**Your goal:** Somewhere below is a line with "The image size is (1456, 819)." and, later, a line with "Click Browse files"; repeat those two lines and all the lines between them, exactly as they are.

[Stored records]

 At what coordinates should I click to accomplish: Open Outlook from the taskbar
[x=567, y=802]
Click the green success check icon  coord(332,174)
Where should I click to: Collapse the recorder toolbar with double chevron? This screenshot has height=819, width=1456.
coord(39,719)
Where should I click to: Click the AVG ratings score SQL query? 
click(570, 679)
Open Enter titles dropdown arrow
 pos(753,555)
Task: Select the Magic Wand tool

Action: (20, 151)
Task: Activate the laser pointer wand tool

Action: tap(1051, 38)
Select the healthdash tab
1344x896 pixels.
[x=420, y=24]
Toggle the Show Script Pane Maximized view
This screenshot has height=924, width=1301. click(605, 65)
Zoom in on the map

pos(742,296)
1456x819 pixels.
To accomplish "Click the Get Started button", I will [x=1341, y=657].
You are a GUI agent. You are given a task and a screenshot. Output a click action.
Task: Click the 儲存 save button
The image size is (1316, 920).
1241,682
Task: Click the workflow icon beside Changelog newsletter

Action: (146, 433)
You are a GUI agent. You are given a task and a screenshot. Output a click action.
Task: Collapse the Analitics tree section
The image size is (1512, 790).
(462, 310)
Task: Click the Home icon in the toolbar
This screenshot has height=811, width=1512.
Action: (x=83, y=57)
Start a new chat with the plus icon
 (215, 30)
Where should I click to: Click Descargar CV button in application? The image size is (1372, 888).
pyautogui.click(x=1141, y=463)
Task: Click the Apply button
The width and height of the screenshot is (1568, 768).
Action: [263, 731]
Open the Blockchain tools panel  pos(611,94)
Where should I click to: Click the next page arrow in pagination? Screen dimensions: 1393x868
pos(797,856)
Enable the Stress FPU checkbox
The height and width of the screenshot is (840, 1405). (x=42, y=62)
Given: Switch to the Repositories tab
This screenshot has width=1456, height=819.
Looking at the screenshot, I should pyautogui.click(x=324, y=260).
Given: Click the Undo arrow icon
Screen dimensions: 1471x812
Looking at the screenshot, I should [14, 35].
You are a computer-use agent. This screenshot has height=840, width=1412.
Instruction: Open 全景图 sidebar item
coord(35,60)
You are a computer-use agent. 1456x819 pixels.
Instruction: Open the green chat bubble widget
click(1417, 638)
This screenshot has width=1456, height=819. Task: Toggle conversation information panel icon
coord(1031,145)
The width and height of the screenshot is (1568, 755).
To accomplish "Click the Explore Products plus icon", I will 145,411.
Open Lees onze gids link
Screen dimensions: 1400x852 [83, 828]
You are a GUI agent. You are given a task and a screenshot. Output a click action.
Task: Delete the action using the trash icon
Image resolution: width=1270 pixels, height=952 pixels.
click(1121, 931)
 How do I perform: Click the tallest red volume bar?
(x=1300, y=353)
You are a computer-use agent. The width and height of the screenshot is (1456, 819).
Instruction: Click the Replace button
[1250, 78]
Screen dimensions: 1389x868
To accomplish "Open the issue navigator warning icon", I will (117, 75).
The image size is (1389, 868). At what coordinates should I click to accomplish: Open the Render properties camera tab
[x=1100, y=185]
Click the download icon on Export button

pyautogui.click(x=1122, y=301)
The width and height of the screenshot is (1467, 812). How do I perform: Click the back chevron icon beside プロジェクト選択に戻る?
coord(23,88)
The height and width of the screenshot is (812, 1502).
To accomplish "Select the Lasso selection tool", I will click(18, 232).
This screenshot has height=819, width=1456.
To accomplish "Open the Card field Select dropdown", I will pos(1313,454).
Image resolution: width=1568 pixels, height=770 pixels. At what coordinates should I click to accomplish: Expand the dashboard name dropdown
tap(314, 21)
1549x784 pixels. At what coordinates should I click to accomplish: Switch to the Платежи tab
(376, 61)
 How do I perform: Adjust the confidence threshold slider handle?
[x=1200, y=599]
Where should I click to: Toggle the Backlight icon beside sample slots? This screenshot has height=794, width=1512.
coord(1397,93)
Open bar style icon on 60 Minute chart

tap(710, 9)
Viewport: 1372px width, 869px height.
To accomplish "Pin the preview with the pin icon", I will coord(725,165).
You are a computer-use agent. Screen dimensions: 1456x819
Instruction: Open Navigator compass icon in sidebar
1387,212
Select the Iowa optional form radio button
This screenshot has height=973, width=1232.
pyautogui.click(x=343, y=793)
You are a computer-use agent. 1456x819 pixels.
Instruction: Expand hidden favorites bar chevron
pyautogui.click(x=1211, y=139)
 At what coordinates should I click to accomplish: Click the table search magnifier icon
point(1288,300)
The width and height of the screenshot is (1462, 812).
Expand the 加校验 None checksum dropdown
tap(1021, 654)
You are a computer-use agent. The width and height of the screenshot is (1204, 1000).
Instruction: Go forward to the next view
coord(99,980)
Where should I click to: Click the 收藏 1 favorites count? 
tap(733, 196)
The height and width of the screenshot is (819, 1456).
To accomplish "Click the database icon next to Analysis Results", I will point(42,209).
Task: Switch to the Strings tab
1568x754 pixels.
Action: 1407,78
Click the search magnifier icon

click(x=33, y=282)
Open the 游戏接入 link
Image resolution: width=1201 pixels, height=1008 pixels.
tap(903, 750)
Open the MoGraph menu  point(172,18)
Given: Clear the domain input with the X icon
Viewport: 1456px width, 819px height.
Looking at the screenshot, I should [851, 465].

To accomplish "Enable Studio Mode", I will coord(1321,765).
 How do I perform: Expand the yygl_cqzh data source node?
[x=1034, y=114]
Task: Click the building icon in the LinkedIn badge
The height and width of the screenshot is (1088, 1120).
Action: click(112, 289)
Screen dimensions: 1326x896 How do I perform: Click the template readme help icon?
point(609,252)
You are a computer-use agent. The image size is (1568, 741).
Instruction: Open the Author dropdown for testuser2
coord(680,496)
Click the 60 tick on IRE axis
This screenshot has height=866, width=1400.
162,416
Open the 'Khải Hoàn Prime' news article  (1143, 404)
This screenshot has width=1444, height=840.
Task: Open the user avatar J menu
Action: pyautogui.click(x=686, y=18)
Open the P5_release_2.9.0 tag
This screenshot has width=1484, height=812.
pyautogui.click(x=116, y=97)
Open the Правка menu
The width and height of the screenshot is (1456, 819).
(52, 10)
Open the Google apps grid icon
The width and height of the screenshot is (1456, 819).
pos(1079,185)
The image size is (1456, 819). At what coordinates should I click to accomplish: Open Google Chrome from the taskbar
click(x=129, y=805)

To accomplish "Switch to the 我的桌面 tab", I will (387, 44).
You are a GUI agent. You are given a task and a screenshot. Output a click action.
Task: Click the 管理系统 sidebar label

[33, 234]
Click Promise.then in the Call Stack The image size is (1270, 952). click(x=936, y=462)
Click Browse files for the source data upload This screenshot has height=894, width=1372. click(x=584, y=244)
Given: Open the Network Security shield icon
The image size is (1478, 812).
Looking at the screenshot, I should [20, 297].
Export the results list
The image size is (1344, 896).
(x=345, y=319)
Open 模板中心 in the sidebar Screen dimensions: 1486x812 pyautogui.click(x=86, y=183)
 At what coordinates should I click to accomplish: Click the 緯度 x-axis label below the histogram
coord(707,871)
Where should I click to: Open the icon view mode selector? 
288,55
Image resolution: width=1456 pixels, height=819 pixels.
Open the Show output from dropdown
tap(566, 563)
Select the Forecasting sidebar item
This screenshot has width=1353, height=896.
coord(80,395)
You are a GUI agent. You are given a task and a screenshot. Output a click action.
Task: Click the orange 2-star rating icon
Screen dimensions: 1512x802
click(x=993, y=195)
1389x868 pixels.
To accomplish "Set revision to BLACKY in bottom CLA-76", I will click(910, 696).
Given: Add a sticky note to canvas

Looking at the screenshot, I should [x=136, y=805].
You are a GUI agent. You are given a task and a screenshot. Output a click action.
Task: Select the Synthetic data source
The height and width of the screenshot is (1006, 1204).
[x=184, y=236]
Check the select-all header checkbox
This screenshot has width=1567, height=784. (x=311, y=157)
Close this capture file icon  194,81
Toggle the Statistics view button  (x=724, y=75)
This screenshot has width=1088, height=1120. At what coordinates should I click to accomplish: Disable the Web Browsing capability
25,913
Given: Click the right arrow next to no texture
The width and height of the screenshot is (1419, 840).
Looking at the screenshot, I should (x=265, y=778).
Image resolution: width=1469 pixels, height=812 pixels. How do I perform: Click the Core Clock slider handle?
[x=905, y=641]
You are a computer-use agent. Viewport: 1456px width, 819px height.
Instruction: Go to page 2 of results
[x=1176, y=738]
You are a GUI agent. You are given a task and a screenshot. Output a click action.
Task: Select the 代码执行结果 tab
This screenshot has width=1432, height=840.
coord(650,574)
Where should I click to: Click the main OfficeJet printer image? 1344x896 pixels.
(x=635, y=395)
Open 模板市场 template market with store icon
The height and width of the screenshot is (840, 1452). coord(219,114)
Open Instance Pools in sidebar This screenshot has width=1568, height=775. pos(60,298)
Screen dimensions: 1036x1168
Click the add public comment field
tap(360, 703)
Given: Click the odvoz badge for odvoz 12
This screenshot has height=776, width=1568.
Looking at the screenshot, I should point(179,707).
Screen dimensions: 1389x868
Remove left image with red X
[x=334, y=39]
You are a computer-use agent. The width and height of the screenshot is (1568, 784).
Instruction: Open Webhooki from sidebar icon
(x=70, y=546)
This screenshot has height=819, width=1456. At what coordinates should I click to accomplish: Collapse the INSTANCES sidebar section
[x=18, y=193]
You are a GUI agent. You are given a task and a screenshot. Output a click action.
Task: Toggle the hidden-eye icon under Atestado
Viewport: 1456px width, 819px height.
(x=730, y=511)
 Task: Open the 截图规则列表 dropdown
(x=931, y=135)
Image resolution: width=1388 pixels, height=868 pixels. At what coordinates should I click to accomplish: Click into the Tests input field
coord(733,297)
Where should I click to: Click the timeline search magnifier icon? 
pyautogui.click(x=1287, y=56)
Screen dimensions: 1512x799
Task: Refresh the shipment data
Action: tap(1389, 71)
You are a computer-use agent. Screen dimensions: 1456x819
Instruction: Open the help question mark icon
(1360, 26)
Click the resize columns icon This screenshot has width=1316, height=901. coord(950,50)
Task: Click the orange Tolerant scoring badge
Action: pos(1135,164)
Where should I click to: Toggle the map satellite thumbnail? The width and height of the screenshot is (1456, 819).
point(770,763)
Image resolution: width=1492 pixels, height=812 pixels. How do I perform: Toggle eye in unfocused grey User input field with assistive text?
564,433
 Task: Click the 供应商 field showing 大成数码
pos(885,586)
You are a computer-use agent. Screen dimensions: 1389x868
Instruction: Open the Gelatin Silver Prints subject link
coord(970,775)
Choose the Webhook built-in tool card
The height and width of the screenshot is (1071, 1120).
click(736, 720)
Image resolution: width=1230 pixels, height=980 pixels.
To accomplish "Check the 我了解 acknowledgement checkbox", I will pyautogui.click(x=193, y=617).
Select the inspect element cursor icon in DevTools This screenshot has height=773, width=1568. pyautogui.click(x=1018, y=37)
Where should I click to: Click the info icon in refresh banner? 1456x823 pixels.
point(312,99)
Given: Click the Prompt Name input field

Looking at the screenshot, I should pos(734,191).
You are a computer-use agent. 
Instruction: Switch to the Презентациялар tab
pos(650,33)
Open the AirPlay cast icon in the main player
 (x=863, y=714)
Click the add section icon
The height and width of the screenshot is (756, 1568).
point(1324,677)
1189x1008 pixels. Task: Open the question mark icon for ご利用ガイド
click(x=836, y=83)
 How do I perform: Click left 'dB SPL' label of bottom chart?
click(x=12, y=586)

**Your response:**
The image size is (1456, 819). At what coordinates should I click to accomplish: Open Google Chrome from the taskbar
click(x=129, y=805)

To accomplish "Switch to the 我的桌面 tab", I will (387, 44).
You are a GUI agent. You are given a task and a screenshot. Output a click action.
Task: Click the 管理系统 sidebar label

[33, 234]
Click Promise.then in the Call Stack The image size is (1270, 952). click(x=936, y=462)
Click Browse files for the source data upload This screenshot has height=894, width=1372. click(x=584, y=244)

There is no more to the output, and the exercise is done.